PROMPT 1 => Transcribe each of the rows that follow the discussion thread, keeping every line identical and omitting the pictures.

DOCUMENT TEXT =>
Re: [DISCUSS] Best way to re-encrypt existing data (TDE cache key rotation).

Nikolay Izhikov Mon, 25 May 2020 01:27:31 -0700

> And definitely this approach is much simplier to implement

I agree.


If we allow to made nodes offline for reencryption then we can implement a 
fully offline procedure:

1. Stop node.
2. Execute some control.sh command that will reencrypt all data without 
starting node
3. Start node.

Pavel, can you, please, write it one more time - what disadvantages in offline 
procedure?

> 25 мая 2020 г., в 11:20, Alexei Scherbakov <[email protected]> 
> написал(а):
> 
> And definitely this approach is much simplier to implement because all
> corner cases are handled by rebalancing code.
> 
> пн, 25 мая 2020 г. в 11:16, Alexei Scherbakov <[email protected]
>> :
> 
>> I mean: serving supply requests.
>> 
>> пн, 25 мая 2020 г. в 11:15, Alexei Scherbakov <
>> [email protected]>:
>> 
>>> Nikolay,
>>> 
>>> Can you explain why such restriction is necessary ?

PROMPT 2 => Restate word for word the section of the thread on re-encrypting existing data that opens with the words containing "Re: [DISCUSS] Best" and closes with "1. Stop node.".

Entries on finding words and elements:

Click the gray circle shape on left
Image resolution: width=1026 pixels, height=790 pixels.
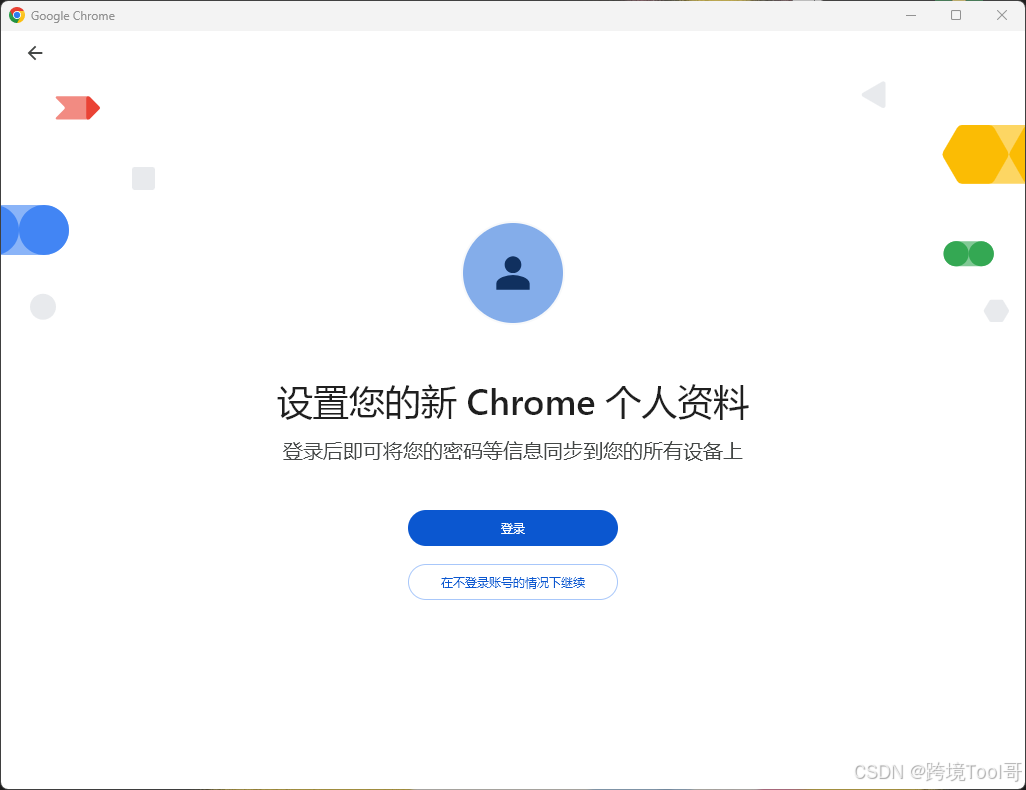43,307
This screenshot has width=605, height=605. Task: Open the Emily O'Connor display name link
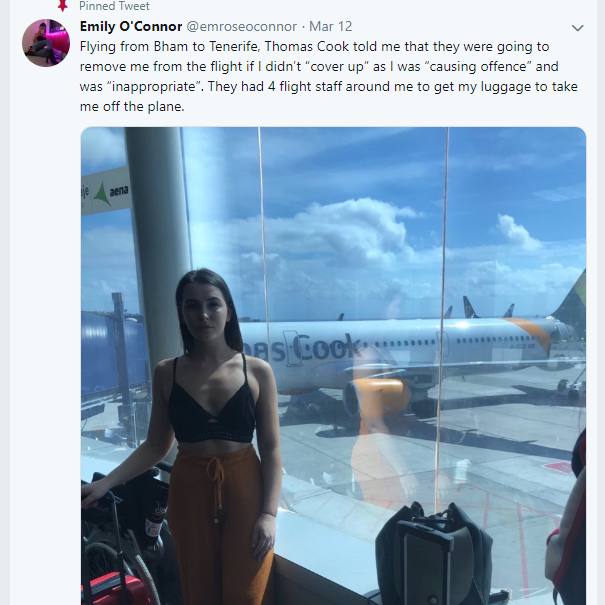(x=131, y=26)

WRITTEN ANSWER 1 =>
Click the gray circle shape on left
Image resolution: width=1026 pixels, height=790 pixels.
43,307
This screenshot has width=605, height=605. Task: Open the Emily O'Connor display name link
(x=131, y=26)

WRITTEN ANSWER 2 =>
Re: [DISCUSS] Best way to re-encrypt existing data (TDE cache key rotation).

Nikolay Izhikov Mon, 25 May 2020 01:27:31 -0700

> And definitely this approach is much simplier to implement

I agree.


If we allow to made nodes offline for reencryption then we can implement a 
fully offline procedure:

1. Stop node.